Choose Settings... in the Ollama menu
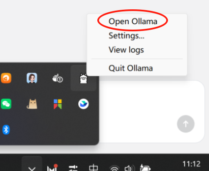This screenshot has height=171, width=209. 127,36
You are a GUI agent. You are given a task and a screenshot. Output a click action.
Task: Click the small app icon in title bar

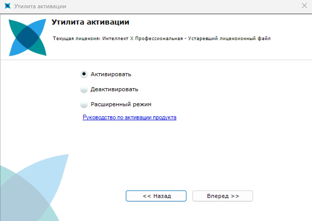[8, 6]
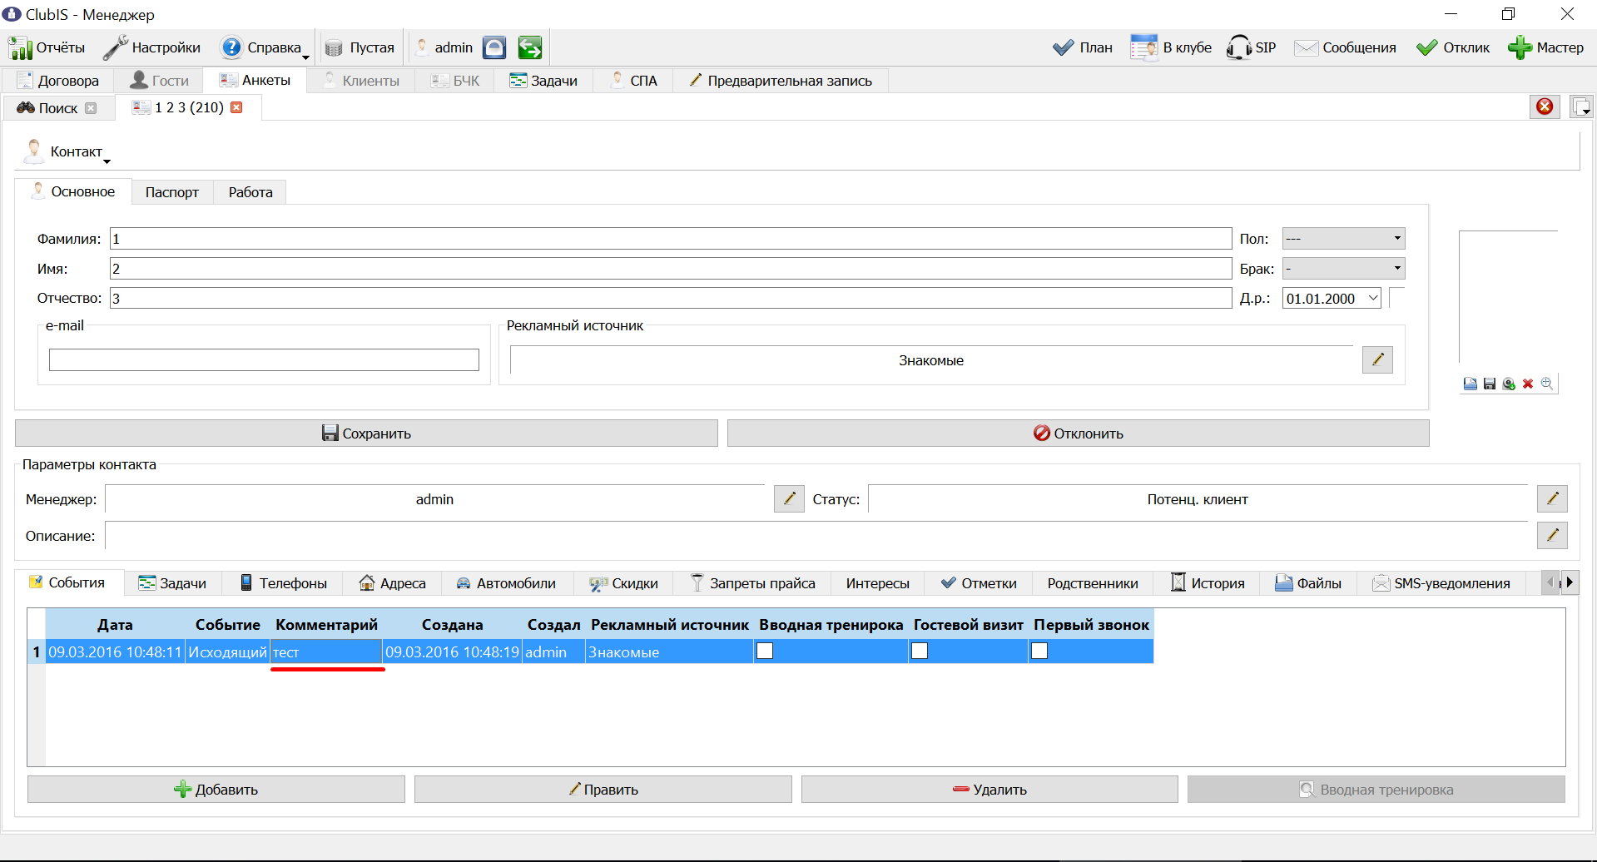Open the SIP headset icon
1597x862 pixels.
(1238, 47)
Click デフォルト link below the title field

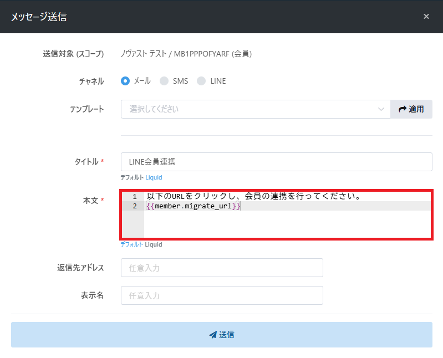point(132,178)
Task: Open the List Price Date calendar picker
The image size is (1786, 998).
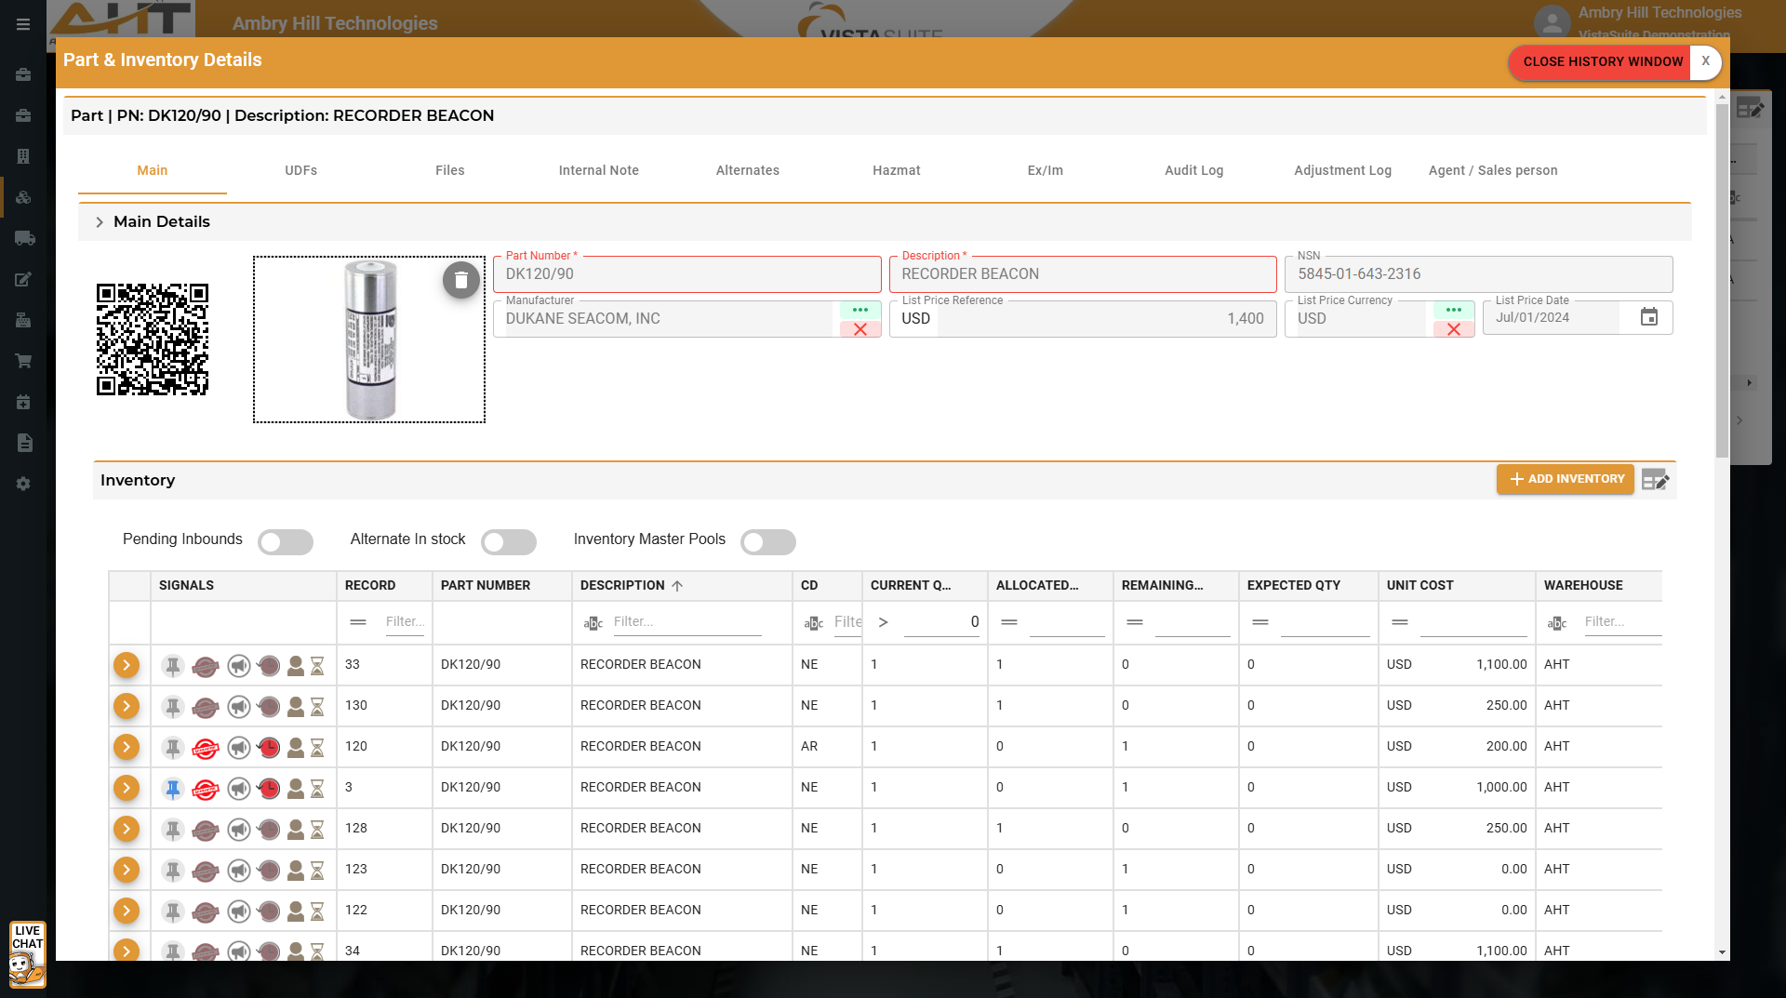Action: [1648, 318]
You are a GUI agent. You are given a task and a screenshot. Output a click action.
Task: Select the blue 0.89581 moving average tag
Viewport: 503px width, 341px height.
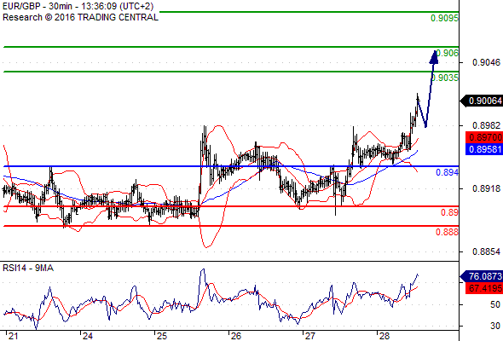[x=484, y=149]
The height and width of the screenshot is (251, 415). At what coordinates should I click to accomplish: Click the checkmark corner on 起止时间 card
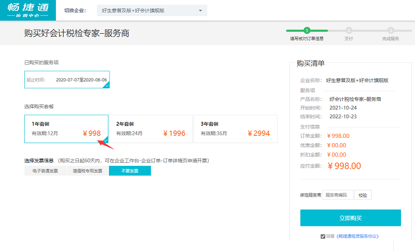coord(107,86)
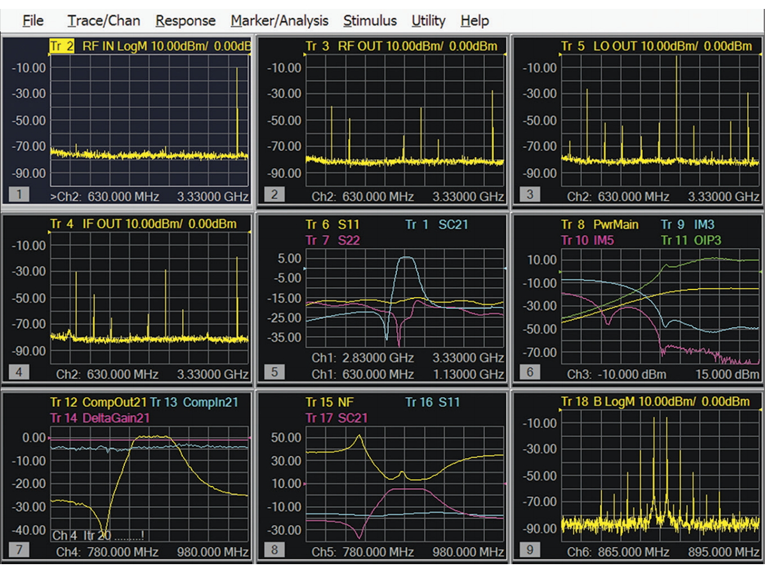Open the Stimulus menu
The width and height of the screenshot is (766, 575).
[370, 20]
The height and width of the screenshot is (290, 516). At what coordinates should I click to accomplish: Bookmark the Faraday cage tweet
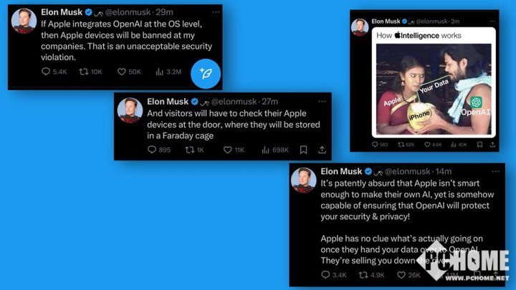[303, 150]
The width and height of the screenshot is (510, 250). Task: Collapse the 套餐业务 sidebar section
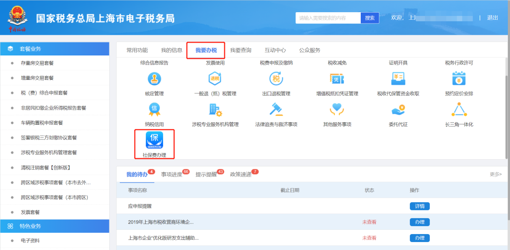(30, 49)
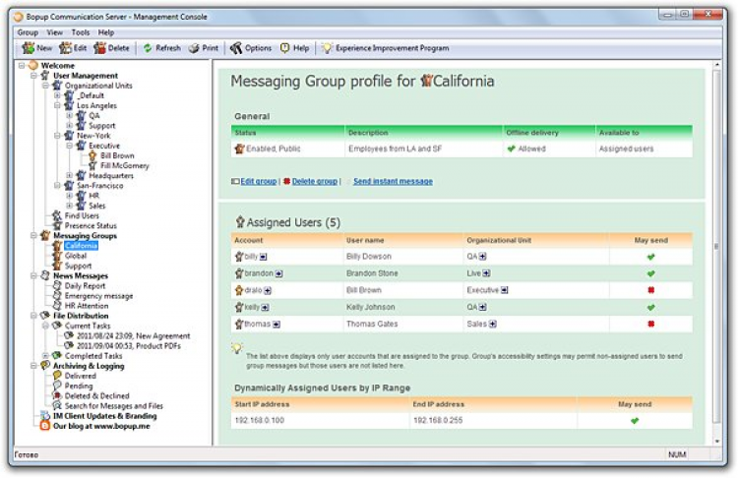This screenshot has height=478, width=738.
Task: Click the Edit toolbar icon
Action: (66, 48)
------------------------------------------------
Work instructions —
Print the lines from the one that contains "Click デフォルト link below the title field" through the final line of the material above, exactly and only those, with pictures left out.

Task response —
Click デフォルト link below the title field

point(132,178)
Task: Open the List Price Date calendar picker
The image size is (1786, 998).
Action: [1648, 318]
You are a GUI agent. You are given a task and a screenshot. Output a click action.
Task: Select the blue 0.89581 moving average tag
Viewport: 503px width, 341px height.
[x=484, y=149]
The height and width of the screenshot is (251, 415). At what coordinates should I click to accomplish: Click the checkmark corner on 起止时间 card
coord(107,86)
Open the Stimulus menu
The width and height of the screenshot is (766, 575).
[370, 20]
The height and width of the screenshot is (290, 516). At what coordinates should I click to accomplish: Bookmark the Faraday cage tweet
[303, 150]
The width and height of the screenshot is (510, 250). Task: Collapse the 套餐业务 sidebar section
(30, 49)
This screenshot has height=478, width=738.
Task: Click the Edit toolbar icon
Action: (66, 48)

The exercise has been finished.